Bases: lsst.daf.relation.MarkerRelation

A marker operation used by a the SQL engine to group relation trees into SELECT statements.

Select objects should not generally be added to relation trees by code outside the SQL engine itself, except via the inherited reapply interface. Use Engine.conform to insert Select markers into an arbitrary relation tree (while reordering its operations accordingly).

Notes

A conformed SQL relation tree always starts with a Select relation, immediately followed by any projection, deduplication, sort, and slice (in that order) that appear within the corresponding SQL SELECT statement. These operations are held directly by the Select itself as attributes, and the first upstream relation that isn’t one of those operations is held as the skip_to attribute. Nested Select instances correspond to sets of relations that will appear within subqueries. This practice allows the SQL engine to reduce subquery nesting and bring Sort operations downstream into the outermost SELECT statement whenever possible, since ORDER BY clauses in subqueries do not propagate to the order of the outer statement.

The SQL engine’s relation-processing algorithms typically traverse a tree that starts with a Select by recursing to skip_to rather than target, since the Select object’s attributes also fully determine the operations between skip_to and target.

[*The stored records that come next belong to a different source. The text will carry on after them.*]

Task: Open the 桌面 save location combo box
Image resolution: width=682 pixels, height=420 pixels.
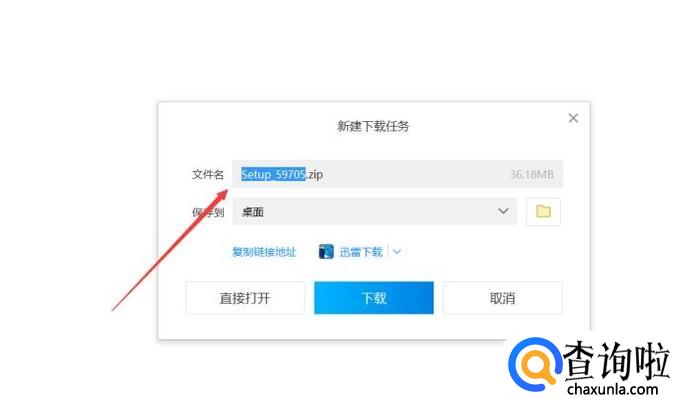Action: point(374,211)
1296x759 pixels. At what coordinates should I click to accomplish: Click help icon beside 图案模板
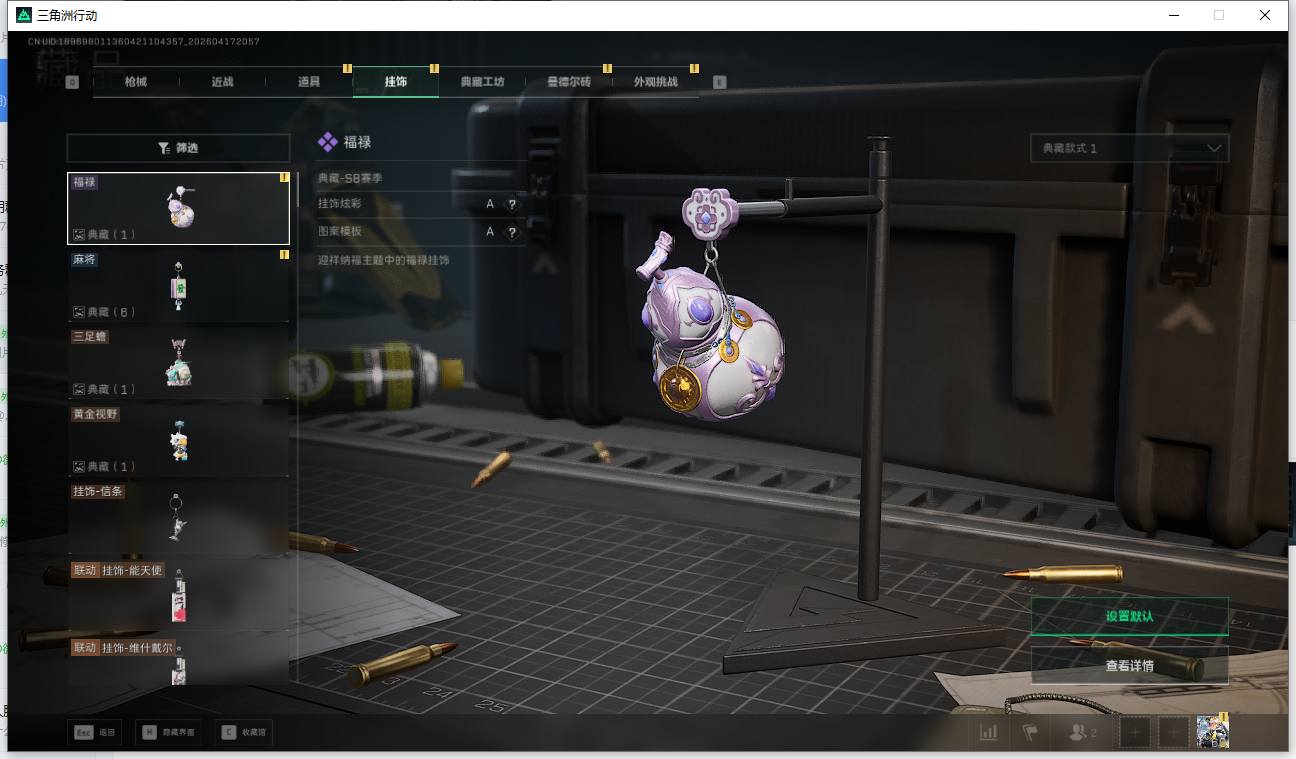tap(512, 232)
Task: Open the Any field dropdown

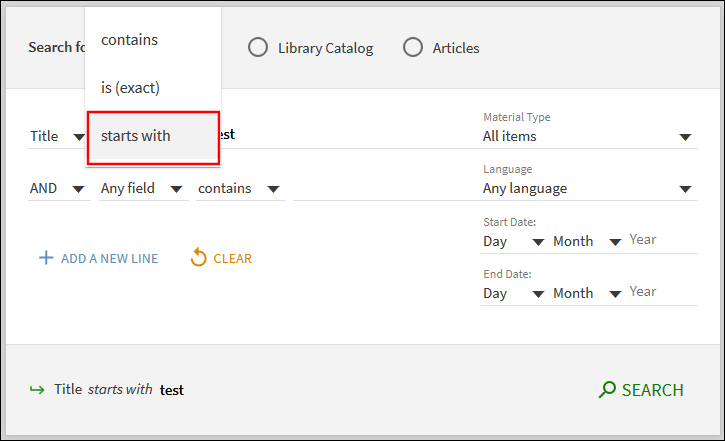Action: tap(142, 188)

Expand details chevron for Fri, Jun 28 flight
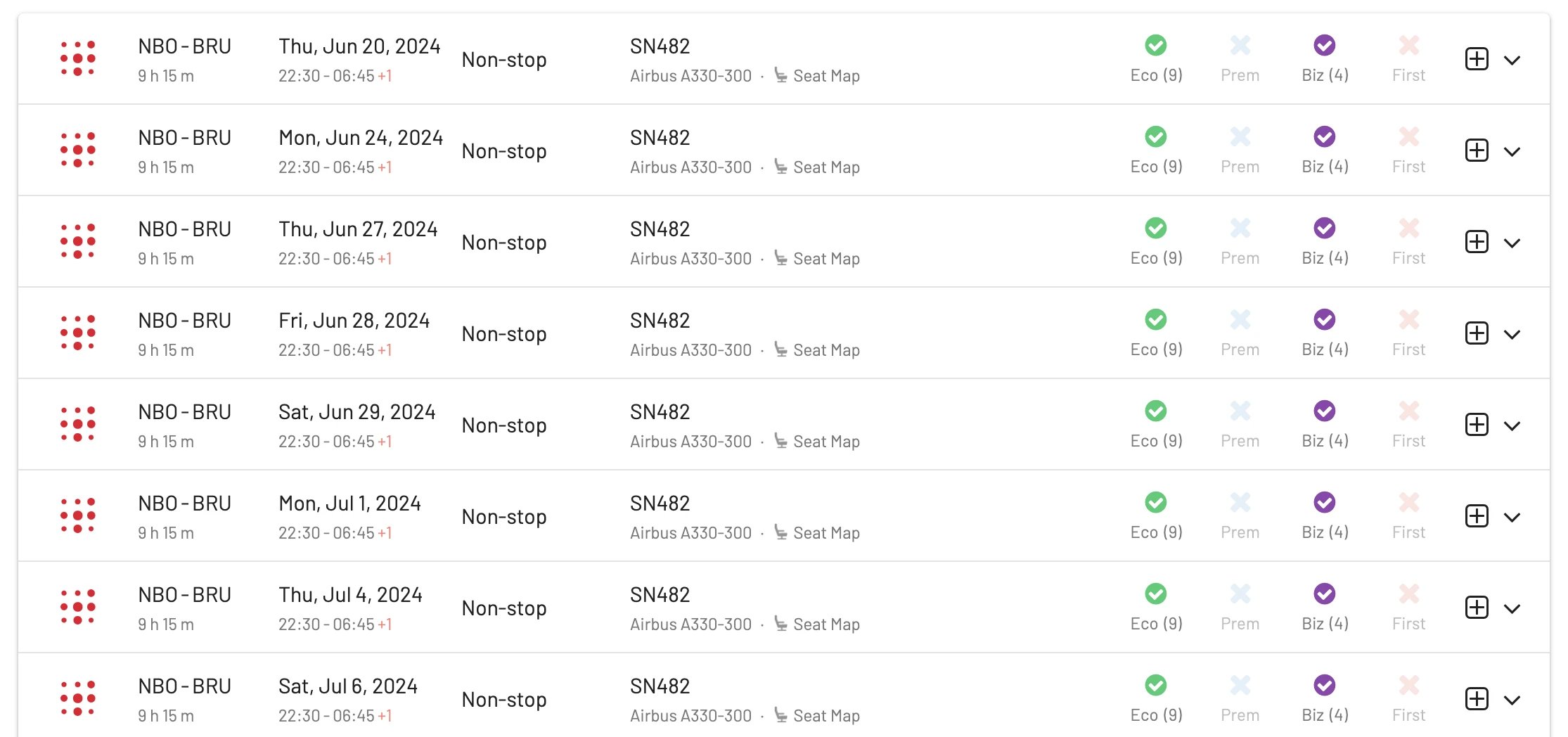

In this pattern, the apply_skip and reapply_skip methods are used to add possibly-modified Select markers after the upstream skip_to tree has been processed.

In contrast, general relation-processing algorithms that only see the Select as an opaque MarkerRelation recurse via target and use reapply to restore a possibly-modified Select marker.

The operations managed by the Select are always added in the same order, which is consistent with the order the equivalent SELECT statement would apply them:

Sort
Projection
Deduplication
Slice

Note that the Projection needs to follow the Sort in order to allow the ORDER BY clause to reference columns that do not appear in the SELECT clause (otherwise these operations would commute with each other and the Deduplication).

Attributes Summary

`columns`	The columns in this relation (`Set` [ `ColumnTag` ] ).
`engine`	The engine that is responsible for interpreting this relation (`Engine`).
`has_deduplication`	Whether there is a `Deduplication` between `skip_to` and `target` (`bool`).
`has_projection`	Whether there is a `Projection` between `skip_to` and `target` (`bool`).
`has_slice`	Whether there is a `Slice` between `skip_to` and `target` (`bool`).
`has_sort`	Whether there is a `Sort` between `skip_to` and `target`.
`is_join_identity`	Whether a `join` to this relation will result in the other relation being returned directly (`bool`).
`is_locked`	Whether this relation and those upstream of it should be considered fixed by tree-manipulation algorithms (`bool`).
`is_trivial`	Whether this relation has no real content (`bool`).
`max_rows`	The maximum number of rows this relation might have (`int` or `None`).
`min_rows`	The minimum number of rows this relation might have (`int`).
`payload`

Methods Summary

`apply_skip`(skip_to, sort, None] = None, …)	Wrap a relation in a `Select` and add all of the operations it manages.
`attach_payload`(payload)	Attach an engine-specific `payload` to this relation.
`chain`(rhs)	Return a new relation with all rows from this relation and another.
`join`(rhs, predicate, *, backtrack, transfer)	Return a new relation that joins this one to the given one.
`materialized`(name, None] = None, *, name_prefix)	Return a new relation that indicates that this relation’s payload should be cached after it is first processed.
`reapply`(target, payload, None] = None)	Mark a new target relation, returning a new instance of the same type.
`reapply_skip`(skip_to, None] = None, after, …)	Return a modified version of this `Select`.
`sorted`(terms, *, preferred_engine, …)	Return a new relation that sorts rows according to a sequence of column expressions.
`strip`()	Remove the `Select` marker and any preceding `Projection` from a relation if it has no other managed operations.
`transferred_to`(destination)	Return a new relation that transfers this relation to a new engine.
`with_calculated_column`(tag, expression, *, …)	Return a new relation that adds a calculated column to this one.
`with_only_columns`(columns, *, …)	Return a new relation whose columns are a subset of this relation’s.
`with_rows_satisfying`(predicate, *, …)	Return a new relation that filters out rows via a boolean expression.
`without_duplicates`(*, preferred_engine, …)	Return a new relation that removes any duplicate rows from this one.

Attributes Documentation

columns¶: The columns in this relation (Set [ ColumnTag ] ).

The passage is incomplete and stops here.